| Extracted text |
☆ ☆ ☆
[ALPHA] Search Stopwords Manager 0.2.0 (Last update Feb 25)

A place for MOD Authors to post and receive feedback on MODs still in development. No MODs within this forum should be used within a live environment! No new topics are allowed in this forum.
Forum rules
READ: phpBB.com Board-Wide Rules and Regulations

IMPORTANT: MOD Development Forum rules

On February 1, 2009 this forum will be set to read only as part of retiring of phpBB2.
User avatar
drathbun
Former Team Member
Posts: 12204
Joined: Thu Jun 06, 2002 3:51 pm
Location: TOPICS_TABLE
Contact:

[ALPHA] Search Stopwords Manager 0.2.0 (Last update Feb 25)

Post by drathbun »

*** 0.2.0 ***
Feb 25, 2006 updates
Changed to ALPHA status, assigned version 0.2.0
Posted screen shots and detailed development notes in this post later in this topic.
No code is available for downloading for this version
*** END 0.2.0 Notes ***

*** Original post text below ***
One of the more common complaints from any size board is the size of the phpbb_search_wordmatch table. Short summary: this table contains the association between words in phpbb_search_wordlist and the posts that those words appear in. This table is crucial to support the standard phpBB search algorithm; if you empty this table, you cannot search the posts on your board.
☆ ☆ ☆
| Data rows |
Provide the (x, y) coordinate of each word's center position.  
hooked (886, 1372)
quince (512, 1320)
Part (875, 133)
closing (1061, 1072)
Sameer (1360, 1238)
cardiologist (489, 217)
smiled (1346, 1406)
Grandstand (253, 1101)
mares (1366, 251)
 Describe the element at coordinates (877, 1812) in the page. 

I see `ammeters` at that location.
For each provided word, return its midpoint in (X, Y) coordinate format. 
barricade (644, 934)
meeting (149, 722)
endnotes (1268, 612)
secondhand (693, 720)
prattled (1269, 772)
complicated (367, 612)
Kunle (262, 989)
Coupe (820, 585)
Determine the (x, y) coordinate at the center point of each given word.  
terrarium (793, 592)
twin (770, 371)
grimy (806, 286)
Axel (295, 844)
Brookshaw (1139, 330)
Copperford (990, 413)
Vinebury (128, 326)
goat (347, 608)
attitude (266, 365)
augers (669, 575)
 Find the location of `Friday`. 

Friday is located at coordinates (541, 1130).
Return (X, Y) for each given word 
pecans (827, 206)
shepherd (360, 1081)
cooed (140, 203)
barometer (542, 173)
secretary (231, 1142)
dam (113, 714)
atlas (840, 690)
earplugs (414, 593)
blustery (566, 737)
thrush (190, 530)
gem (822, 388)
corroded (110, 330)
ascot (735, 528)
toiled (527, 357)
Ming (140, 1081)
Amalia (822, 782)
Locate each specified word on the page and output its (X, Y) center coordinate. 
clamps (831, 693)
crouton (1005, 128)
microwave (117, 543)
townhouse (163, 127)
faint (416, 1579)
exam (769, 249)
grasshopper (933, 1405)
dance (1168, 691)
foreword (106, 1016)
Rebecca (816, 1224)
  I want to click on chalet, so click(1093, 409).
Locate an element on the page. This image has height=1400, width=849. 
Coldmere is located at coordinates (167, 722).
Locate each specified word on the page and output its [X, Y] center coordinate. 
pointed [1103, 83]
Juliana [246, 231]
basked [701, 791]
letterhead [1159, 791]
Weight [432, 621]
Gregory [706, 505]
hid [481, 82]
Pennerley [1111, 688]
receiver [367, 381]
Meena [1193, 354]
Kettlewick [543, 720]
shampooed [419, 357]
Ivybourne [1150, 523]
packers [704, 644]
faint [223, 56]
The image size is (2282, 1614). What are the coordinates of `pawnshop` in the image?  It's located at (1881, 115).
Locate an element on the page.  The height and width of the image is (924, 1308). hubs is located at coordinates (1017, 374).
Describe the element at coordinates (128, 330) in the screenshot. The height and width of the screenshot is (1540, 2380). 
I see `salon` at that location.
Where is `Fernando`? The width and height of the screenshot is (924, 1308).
☆ ☆ ☆
| Exercise requirements |
1. In the forum thread, rewrite the paragraph that begins "One of the more common complaints" as a shorter bulleted list that keeps its main facts.
2. Retype the forum thread between "Post by drathbun" and "on your board.", inclusive, with no changes.
3. Answer these questions from the forum thread.
(a) On what date will the forum be set to read only?
(b) What version number was assigned with the change to ALPHA status?
(c) Which table must not be emptied if posts are to remain searchable?
Work only from the forum thread, not from the lines.

| Task responses |
1.
- Boards of any size often complain about the size of the phpbb_search_wordmatch table.
- It links words in phpbb_search_wordlist to the posts they appear in.
- The standard phpBB search depends on it, and emptying it makes posts unsearchable.

2.
Post by drathbun »

*** 0.2.0 ***
Feb 25, 2006 updates
Changed to ALPHA status, assigned version 0.2.0
Posted screen shots and detailed development notes in this post later in this topic.
No code is available for downloading for this version
*** END 0.2.0 Notes ***

*** Original post text below ***
One of the more common complaints from any size board is the size of the phpbb_search_wordmatch table. Short summary: this table contains the association between words in phpbb_search_wordlist and the posts that those words appear in. This table is crucial to support the standard phpBB search algorithm; if you empty this table, you cannot search the posts on your board.

3.
(a) February 1, 2009
(b) 0.2.0
(c) phpbb_search_wordmatch